Bell Canada sale dies slow, painful death
The largest leveraged buyout ever proposed becomes the largest buyout ever to crumble.
NEW YORK (Fortune) -- A deal that seemed to have nine lives - the $51 billion sale of Canada's largest telephone company, the largest leveraged buyout ever proposed - finally died early Thursday.
The cause of death: solvency issues.
A recent report by KPMG, acting as valuation firm, found that the amount of debt involved in the privatization of BCE (BCE), the parent of Bell Canada, would essentially render the company insolvent. As a result, the parties have called off the deal.
While BCE and its would-be buyers have agreed to part ways, they are squabbling over whether BCE is owed $1.2 billion in termination fees. The buyers - a consortium led by private equity powerhouse Providence Equity Partners and Ontario Teachers' Pension Plan, a major shareholder of BCE - argue that they don't have to pay because terms of the deal were not met.
The end of the BCE buyout marks the latest contentious turn in a deal fraught with drama, dating back to the initial bidding war for the Canadian telecom in early 2007.
It was the height of buyout mania, and blue-chip firms such as KKR, Blackstone (BX) and Cerberus all wanted the chance to take the company private. Providence Equity Partners, the low-key firm specializing in telecom and media deals ultimately prevailed, assembling a consortium of buyers that included Ontario Teachers, Madison Dearborn Partners and Merrill Lynch Global Private Equity.

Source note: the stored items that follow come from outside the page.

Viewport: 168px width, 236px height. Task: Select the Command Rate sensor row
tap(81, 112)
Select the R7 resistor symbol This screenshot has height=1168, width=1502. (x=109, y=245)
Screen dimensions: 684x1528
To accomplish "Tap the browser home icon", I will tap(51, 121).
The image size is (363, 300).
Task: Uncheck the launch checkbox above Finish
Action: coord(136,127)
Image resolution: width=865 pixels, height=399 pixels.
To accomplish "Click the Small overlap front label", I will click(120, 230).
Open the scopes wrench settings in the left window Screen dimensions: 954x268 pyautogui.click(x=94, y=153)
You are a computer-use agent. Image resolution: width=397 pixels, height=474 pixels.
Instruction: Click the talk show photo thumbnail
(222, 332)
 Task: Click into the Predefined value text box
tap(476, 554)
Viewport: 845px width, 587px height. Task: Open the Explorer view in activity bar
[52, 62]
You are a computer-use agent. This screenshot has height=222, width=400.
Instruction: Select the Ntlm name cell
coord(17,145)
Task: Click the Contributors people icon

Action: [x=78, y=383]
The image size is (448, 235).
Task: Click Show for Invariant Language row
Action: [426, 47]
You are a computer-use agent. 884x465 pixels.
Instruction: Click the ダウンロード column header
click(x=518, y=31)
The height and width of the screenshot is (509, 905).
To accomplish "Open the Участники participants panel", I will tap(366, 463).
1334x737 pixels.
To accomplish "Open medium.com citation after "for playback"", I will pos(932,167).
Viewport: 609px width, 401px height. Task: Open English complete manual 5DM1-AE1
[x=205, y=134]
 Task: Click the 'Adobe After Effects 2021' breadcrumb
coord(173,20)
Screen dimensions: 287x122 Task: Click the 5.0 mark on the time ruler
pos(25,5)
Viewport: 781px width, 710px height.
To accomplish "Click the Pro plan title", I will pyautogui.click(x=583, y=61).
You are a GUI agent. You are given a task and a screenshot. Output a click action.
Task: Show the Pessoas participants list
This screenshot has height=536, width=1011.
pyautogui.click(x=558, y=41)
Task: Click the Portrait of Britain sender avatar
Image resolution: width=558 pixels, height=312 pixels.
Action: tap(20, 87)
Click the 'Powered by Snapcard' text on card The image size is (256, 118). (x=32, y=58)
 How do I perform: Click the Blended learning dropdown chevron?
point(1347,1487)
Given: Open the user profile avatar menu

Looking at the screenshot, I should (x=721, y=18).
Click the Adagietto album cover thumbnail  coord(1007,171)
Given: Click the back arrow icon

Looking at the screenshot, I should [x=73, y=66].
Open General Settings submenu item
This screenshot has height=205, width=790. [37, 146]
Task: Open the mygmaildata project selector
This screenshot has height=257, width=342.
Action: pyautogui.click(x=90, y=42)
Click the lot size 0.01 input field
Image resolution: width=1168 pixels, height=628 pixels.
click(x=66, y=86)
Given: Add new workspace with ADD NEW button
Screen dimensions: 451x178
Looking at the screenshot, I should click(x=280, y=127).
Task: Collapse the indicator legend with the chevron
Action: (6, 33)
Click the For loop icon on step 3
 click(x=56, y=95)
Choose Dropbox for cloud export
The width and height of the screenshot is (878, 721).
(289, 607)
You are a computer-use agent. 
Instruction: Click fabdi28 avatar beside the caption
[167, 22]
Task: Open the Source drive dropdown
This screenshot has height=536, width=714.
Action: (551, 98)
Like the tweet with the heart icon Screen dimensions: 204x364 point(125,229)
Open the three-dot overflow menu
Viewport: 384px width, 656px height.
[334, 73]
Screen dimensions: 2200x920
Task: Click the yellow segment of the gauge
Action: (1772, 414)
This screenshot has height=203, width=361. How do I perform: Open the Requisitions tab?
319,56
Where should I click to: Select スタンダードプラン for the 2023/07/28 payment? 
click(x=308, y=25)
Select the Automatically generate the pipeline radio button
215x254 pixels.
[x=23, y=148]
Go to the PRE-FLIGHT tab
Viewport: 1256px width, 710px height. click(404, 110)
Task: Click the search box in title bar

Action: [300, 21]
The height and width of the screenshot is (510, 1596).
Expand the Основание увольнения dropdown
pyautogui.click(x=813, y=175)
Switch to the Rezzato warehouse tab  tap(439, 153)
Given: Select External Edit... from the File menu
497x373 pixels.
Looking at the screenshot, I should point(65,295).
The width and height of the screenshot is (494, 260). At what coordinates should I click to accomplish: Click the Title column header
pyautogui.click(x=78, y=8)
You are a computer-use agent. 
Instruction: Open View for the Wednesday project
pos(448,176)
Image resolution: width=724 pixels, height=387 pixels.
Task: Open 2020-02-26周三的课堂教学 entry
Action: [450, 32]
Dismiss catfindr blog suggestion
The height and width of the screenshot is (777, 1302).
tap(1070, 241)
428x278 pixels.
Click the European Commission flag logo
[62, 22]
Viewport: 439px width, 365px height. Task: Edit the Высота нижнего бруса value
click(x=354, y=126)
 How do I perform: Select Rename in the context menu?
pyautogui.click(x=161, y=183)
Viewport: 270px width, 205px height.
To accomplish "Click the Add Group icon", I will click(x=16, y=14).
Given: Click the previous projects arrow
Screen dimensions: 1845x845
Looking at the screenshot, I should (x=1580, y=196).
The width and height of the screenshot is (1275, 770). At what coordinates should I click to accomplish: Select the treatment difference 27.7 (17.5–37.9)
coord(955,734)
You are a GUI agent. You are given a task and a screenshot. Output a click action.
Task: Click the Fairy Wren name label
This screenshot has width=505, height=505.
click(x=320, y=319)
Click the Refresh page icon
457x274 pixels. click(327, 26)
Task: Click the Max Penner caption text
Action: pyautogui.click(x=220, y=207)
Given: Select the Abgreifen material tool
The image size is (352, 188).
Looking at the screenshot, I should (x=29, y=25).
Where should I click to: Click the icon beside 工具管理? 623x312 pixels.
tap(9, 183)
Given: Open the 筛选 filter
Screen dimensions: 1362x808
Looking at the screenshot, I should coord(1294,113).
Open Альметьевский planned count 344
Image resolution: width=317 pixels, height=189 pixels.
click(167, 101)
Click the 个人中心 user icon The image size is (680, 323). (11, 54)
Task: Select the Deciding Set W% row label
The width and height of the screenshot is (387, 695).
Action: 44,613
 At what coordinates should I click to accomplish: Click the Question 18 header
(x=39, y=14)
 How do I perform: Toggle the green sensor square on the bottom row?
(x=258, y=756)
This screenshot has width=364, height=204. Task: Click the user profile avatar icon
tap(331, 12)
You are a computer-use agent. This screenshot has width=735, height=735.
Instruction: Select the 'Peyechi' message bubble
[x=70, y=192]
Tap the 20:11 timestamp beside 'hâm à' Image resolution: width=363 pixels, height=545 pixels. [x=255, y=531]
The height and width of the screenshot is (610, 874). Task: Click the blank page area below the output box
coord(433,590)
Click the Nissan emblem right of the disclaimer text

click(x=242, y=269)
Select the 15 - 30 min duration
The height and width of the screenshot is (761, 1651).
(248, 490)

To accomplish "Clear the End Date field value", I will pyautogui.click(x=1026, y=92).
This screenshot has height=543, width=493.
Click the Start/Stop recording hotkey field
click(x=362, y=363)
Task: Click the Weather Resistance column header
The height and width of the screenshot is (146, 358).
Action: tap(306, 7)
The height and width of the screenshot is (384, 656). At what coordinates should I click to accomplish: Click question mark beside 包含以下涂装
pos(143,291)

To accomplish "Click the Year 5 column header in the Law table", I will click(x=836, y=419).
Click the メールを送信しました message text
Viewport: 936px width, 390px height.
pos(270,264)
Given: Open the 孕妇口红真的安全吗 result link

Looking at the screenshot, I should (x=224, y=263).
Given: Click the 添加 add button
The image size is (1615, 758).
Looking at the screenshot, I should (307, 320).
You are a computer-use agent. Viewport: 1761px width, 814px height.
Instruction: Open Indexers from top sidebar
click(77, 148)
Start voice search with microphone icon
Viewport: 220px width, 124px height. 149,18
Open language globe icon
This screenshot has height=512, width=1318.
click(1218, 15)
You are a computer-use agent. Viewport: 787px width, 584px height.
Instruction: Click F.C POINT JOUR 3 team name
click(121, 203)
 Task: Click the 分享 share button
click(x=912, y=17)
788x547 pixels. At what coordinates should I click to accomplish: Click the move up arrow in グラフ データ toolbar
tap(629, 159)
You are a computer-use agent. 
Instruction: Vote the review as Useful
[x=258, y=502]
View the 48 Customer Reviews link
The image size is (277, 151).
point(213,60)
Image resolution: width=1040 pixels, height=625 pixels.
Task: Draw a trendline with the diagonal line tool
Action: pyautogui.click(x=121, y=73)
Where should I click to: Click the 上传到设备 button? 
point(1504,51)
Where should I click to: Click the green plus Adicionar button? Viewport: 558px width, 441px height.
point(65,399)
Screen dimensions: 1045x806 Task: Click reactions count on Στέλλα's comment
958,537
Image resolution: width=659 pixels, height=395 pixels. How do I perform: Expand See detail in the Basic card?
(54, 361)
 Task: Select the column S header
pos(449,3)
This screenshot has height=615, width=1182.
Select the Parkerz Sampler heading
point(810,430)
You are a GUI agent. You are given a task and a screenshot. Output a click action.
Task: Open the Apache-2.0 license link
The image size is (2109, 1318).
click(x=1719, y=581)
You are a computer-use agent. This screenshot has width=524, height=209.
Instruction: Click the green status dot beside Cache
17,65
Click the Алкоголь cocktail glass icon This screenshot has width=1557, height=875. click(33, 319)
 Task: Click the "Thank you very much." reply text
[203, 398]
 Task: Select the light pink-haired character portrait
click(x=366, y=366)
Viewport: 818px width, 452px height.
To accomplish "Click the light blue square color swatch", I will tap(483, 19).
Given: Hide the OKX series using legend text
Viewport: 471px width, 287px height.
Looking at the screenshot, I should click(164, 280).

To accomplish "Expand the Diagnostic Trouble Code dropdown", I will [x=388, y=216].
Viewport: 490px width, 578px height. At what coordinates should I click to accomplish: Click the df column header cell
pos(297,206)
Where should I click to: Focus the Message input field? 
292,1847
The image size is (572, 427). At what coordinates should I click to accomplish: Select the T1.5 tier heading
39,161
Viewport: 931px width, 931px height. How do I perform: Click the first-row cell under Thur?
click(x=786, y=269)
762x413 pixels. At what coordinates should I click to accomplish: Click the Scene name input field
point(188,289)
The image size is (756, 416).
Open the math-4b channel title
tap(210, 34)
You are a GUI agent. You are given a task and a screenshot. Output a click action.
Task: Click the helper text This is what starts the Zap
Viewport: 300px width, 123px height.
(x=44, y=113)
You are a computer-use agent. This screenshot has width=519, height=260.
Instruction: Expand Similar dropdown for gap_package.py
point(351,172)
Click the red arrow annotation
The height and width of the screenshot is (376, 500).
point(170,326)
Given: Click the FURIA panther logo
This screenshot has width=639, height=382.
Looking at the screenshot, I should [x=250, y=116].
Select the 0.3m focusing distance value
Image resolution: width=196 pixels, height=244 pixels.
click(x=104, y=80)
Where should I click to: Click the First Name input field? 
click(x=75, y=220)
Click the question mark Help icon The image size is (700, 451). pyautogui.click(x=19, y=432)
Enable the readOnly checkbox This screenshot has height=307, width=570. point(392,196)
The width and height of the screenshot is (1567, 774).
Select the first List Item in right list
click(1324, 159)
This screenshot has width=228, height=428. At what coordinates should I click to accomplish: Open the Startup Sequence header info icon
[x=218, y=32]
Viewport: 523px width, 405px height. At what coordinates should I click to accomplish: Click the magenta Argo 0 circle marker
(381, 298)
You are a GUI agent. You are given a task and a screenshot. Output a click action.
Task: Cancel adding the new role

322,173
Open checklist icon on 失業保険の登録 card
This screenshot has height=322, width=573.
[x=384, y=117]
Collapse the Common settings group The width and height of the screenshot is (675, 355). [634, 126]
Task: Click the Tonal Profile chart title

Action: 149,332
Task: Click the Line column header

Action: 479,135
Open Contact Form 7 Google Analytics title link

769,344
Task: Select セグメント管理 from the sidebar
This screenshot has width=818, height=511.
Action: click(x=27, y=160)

Almost as soon as the deal was announced, it ran into challenges at every turn. First the banks that had agreed to provide more than $30 billion in financing started agitating for new terms, a move that many thought would derail the deal. Then a group of bondholders moved to block the deal, and a Quebec appeals court surprised Wall Street by supporting their case.
Canada's supreme court later reversed the decision, breathing life into the transaction once more. But then the already deteriorating credit markets dried up, adding to the woes of an already shaky deal.
The BCE acquisition would have been the crowning achievement for Providence and its principal, Jonathan Nelson, who built the firm from a modest concern focused on newspaper, cable and other media deals into a top-tier buyout firm. (Read Mehta's "The biggest deal ever")
Now the BCE deal goes down in history as the biggest buyout ever cancelled, according to Thomson Reuters. It is also the second-largest M&A deal called off this year, following the cancellation of the $144.5 Rio Tinto (RTP) transaction two weeks ago.